An obscure indie-rock b-side kept running through my head last January as I hopped from city to city reporting on South Sudan’s freedom referendum.
The song was Two States, by the band Pavement. The words were simple, the music jaunty and driven.
Two states. We want two states.
North and south. Two states.
Forty million barrels!
Forty million barrels!
The lyrics seemed shockingly, if accidentally, appropriate to the break-up of Africa’s biggest country, and the high-stakes competition for the valuable oil located on Sudan’s contested north-south border. I grinned as the song persisted during my travels in Khartoum, Malakal, and Juba. After decades of civil war and life as second-class citizens, more than 98 percent of southern voters chose to leave Sudan and become masters of their own destinies.
But the chorus I recalled was wrong, misheard many years ago and never corrected.
The accurate chorus, tragically, is perhaps more fitting to the independent Republic of South Sudan than those I had imagined. It goes:
Forty million daggers!
Forty million daggers!
South Sudan is at war with itself. Or its tribes are at war with one another. In Jonglei state as many as a thousand members of the Murle tribe were massacred this month by members of the Lou Nuer. As Jeffrey Gettleman of the New York Times notes in this vivid and sad piece from the overrun city of Pibor, the bloodshed was revenge by the Nuer for raids by the Murle last August – less than a month after South Sudan became independent – in which 600 Nuer were killed, scores of children stolen, and untold heads of cattle seized.
South Sudan’s tribes have been raiding cattle (and people) from one another for hundreds of years. Cows are money, and prestige, and also something deeper. The young boys who guard the south’s massive cattle camps are deeply familiar with their bovine wards. One boy will be able to recognize each individual cow in a herd of hundreds – and will recall each one by name.
These raids took on a more deadly character in the late 1980s with the introduction of automatic weapons from Sudan’s north-south civil war. Raids that once involved spears and shields were now prosecuted with Kalashnikovs and sometimes even rocket-propelled grenades.
This mutation, or adaptation, was exemplified by the White Army, a giant force of Nuer (and some Dinka) fighters that first emerged to defend community property from outsiders and later became akin to a self-sustaining and independent fighting machine.

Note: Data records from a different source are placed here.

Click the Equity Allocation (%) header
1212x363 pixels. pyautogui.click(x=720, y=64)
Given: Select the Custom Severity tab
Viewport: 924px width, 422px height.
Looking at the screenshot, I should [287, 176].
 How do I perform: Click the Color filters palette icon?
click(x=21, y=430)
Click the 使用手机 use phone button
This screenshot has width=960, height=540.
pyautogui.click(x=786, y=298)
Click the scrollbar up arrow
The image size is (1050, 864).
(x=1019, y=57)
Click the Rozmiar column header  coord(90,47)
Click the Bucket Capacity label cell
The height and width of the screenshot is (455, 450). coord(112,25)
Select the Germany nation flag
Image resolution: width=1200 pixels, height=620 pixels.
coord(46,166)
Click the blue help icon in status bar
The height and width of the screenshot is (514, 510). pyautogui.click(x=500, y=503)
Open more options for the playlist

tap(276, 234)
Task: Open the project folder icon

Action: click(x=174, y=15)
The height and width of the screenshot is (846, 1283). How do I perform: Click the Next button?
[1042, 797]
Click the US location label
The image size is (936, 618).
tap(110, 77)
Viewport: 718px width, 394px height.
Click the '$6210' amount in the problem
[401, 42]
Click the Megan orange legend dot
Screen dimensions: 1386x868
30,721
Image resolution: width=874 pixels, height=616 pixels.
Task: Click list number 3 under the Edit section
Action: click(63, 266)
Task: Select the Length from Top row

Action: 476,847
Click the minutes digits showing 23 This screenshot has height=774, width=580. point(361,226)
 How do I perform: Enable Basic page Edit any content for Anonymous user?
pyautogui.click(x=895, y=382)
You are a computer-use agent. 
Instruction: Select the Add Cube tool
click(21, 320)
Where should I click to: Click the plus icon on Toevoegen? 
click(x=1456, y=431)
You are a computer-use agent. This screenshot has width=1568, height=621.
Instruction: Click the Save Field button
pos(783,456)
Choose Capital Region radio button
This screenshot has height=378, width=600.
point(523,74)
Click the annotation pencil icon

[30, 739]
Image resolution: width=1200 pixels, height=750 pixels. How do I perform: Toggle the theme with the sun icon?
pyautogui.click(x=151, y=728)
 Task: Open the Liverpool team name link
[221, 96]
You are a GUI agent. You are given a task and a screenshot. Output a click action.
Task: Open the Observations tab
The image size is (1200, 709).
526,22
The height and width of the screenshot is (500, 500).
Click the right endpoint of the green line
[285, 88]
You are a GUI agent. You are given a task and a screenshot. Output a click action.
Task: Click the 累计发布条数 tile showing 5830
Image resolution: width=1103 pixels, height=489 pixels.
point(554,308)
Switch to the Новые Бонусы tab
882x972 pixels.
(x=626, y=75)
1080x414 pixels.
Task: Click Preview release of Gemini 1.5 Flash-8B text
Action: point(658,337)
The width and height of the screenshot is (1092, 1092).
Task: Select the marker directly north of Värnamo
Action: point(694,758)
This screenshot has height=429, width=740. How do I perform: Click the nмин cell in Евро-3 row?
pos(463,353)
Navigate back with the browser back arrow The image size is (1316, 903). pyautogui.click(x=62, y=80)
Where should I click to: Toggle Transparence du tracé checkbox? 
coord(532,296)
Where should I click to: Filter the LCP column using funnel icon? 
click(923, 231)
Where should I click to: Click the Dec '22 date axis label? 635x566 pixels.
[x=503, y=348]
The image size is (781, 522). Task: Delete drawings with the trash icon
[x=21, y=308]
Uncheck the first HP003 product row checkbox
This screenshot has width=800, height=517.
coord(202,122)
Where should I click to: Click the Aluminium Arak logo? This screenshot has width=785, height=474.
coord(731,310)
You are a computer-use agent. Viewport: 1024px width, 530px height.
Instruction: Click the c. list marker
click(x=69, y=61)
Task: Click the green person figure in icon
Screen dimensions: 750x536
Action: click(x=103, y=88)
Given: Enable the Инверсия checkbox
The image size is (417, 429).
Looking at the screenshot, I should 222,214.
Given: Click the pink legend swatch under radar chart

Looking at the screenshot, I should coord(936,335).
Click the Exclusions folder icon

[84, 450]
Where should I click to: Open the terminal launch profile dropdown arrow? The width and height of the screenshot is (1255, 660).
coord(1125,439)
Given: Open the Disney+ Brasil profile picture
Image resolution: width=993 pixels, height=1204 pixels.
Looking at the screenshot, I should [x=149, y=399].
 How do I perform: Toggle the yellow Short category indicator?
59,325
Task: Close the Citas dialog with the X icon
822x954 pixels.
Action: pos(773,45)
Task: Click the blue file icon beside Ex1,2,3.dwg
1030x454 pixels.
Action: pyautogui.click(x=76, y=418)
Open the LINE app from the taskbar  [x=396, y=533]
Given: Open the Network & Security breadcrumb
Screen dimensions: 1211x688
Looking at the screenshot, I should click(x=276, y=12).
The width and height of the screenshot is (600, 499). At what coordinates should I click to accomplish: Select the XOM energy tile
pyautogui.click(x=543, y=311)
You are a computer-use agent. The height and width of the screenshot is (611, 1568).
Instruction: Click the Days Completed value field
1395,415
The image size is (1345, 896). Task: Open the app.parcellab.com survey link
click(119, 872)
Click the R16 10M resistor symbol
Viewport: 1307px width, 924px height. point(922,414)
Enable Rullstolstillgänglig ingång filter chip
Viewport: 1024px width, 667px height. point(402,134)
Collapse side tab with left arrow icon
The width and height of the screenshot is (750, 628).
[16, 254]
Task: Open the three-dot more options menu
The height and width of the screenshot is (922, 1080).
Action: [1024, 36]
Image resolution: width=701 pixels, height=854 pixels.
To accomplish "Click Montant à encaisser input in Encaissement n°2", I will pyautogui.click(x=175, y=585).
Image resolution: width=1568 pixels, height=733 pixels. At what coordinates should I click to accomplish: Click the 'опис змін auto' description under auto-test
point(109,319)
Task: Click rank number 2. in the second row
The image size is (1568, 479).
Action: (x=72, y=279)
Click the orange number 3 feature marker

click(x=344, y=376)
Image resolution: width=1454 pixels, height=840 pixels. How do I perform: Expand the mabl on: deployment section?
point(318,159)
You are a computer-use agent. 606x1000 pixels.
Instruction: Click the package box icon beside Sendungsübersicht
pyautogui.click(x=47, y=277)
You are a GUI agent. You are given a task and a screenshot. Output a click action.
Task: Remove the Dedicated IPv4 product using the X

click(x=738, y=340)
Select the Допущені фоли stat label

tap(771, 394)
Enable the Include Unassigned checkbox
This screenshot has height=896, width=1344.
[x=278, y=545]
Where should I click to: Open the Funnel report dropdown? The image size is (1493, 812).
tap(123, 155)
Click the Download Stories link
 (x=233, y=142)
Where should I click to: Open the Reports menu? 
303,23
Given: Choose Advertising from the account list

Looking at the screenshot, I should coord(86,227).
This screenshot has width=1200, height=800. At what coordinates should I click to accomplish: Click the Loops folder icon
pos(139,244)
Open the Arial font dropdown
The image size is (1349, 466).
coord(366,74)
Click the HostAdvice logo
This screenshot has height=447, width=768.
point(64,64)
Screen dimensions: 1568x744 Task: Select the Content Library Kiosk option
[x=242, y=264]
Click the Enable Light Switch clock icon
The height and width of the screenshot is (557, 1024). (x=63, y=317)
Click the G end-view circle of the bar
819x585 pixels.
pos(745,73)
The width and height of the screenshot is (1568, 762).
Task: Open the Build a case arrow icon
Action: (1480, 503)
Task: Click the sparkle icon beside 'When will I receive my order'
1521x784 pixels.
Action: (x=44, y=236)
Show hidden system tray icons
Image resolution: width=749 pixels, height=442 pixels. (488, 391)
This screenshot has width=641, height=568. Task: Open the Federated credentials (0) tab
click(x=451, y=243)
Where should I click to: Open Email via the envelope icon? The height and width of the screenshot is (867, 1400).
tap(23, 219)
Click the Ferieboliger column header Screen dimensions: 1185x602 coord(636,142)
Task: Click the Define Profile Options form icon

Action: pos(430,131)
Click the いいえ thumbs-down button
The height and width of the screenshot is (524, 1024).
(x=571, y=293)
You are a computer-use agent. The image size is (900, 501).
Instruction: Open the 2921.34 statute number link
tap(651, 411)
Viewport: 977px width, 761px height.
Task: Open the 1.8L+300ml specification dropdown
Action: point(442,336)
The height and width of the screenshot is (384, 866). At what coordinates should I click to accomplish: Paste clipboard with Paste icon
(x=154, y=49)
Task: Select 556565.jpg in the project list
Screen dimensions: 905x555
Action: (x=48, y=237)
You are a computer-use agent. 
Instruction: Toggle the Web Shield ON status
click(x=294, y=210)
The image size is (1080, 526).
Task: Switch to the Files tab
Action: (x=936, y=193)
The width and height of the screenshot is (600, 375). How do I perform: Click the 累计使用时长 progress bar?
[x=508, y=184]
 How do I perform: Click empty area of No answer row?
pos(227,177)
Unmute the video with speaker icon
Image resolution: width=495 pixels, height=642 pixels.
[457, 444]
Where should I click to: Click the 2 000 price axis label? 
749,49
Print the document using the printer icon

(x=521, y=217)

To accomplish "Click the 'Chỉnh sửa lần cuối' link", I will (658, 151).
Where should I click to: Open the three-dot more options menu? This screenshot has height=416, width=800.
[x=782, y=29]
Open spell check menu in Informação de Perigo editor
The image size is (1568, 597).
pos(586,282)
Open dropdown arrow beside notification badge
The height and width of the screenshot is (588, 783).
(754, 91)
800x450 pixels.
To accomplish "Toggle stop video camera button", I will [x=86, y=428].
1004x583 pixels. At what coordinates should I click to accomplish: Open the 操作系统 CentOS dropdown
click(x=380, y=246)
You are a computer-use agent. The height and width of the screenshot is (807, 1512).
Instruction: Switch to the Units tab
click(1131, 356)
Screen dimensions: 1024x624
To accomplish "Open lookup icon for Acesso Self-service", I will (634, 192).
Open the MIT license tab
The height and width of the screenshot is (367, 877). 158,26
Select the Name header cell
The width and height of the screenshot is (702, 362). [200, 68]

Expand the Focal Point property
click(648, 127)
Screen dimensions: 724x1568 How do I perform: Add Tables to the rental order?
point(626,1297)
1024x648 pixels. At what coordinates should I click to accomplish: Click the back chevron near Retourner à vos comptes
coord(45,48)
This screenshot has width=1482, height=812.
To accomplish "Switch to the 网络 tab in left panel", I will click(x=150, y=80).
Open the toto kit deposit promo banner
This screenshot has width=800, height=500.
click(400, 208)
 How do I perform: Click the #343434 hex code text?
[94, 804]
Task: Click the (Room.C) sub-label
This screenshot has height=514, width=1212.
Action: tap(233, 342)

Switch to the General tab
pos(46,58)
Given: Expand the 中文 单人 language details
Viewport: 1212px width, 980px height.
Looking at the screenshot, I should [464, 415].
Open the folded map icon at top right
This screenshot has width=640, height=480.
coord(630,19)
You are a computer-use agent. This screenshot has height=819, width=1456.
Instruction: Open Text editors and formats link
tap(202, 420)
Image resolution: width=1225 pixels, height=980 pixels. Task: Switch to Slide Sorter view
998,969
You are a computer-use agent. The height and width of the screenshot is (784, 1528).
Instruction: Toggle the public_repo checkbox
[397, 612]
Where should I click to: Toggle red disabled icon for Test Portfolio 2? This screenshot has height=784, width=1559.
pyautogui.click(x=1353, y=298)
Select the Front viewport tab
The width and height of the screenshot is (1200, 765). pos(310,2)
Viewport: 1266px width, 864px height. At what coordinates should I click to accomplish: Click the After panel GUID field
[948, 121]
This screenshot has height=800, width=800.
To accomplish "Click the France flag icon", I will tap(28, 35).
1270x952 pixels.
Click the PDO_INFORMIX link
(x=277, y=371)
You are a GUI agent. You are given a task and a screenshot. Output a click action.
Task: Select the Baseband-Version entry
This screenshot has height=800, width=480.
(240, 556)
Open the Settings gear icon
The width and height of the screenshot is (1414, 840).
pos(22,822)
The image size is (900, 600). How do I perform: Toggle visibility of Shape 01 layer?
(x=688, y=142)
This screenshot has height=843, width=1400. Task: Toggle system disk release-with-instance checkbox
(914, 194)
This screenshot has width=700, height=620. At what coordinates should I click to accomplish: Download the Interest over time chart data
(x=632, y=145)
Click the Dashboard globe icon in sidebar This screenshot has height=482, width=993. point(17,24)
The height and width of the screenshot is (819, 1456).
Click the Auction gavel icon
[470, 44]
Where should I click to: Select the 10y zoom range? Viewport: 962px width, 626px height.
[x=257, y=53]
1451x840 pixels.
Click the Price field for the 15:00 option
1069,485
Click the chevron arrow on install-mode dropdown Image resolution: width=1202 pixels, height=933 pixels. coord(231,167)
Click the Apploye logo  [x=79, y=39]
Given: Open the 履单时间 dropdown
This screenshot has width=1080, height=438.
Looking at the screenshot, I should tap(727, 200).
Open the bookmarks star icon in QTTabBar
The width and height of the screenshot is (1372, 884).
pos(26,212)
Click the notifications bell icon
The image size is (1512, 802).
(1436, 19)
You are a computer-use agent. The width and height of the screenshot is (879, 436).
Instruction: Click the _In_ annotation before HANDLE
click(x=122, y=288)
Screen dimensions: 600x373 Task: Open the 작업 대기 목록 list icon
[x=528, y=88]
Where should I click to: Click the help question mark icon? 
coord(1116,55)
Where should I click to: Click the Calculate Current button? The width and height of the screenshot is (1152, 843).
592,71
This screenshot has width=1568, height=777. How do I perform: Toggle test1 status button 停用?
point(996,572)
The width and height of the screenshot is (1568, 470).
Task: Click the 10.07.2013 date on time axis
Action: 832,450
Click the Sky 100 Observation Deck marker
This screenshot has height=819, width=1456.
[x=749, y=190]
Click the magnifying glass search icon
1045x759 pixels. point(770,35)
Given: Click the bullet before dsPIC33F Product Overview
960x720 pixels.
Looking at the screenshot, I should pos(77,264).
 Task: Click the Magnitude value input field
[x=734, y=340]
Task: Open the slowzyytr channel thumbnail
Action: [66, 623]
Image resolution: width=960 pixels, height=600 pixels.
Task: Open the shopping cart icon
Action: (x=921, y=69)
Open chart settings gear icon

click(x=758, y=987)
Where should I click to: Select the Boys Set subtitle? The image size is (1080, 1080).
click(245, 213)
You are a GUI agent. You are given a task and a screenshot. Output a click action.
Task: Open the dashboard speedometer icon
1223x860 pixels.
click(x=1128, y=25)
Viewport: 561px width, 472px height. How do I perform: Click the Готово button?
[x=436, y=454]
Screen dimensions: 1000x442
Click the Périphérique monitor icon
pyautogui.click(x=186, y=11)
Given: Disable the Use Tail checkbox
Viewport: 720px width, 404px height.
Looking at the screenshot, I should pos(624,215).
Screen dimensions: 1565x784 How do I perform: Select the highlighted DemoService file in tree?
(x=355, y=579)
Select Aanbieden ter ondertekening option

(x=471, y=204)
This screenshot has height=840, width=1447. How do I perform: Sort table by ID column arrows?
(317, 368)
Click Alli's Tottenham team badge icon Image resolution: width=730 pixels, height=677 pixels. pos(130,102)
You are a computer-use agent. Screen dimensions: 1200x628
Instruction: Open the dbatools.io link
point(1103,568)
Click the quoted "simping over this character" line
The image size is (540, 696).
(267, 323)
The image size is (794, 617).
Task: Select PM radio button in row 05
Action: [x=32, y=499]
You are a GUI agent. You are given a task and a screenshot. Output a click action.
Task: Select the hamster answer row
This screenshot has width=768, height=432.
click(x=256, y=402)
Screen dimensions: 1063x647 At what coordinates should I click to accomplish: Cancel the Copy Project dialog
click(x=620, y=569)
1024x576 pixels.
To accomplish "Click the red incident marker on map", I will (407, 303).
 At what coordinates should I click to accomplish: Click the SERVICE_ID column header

As the veteran Sudan researcher John Young notes in a 2007 study of the White Army, “…in contrast to similar [armed] groups in other areas its members became active participants in the civil war. Moreover, while most local armed groups remained under community control, the white army increasingly became an independent force that was at times highly destructive of the community from which it emerged.”
After Sudan’s civil war ended in 2005, southern leaders shut down the White Army in fighting that left at least 600 dead. Members of the Muele tribe located in southern Jonglei state were quick to exploit the power vacuum. They began raids that have continued on and off since 2006.
The Murle have a reputation has fierce, hard-core fighters. “They will eat dirt,” and go without water for days in the search for cattle to steal, a United Nations official once told me. The Nuer, of course, are also quite martial, and far more numerous. In fact, it was reportedly a reconstituted White Army that invaded Pibor this month. Muerle revenge attacks (for the Nuer revenge attacks) are already underway.
So where does the bloodshed end?
When, and how, do a proud and independent people agree to change?
Is there a model anywhere, any example, of armed pastoralists giving up the more destructive aspects of their culture and at the same time maintaining – or being permitted to maintain – their way of life?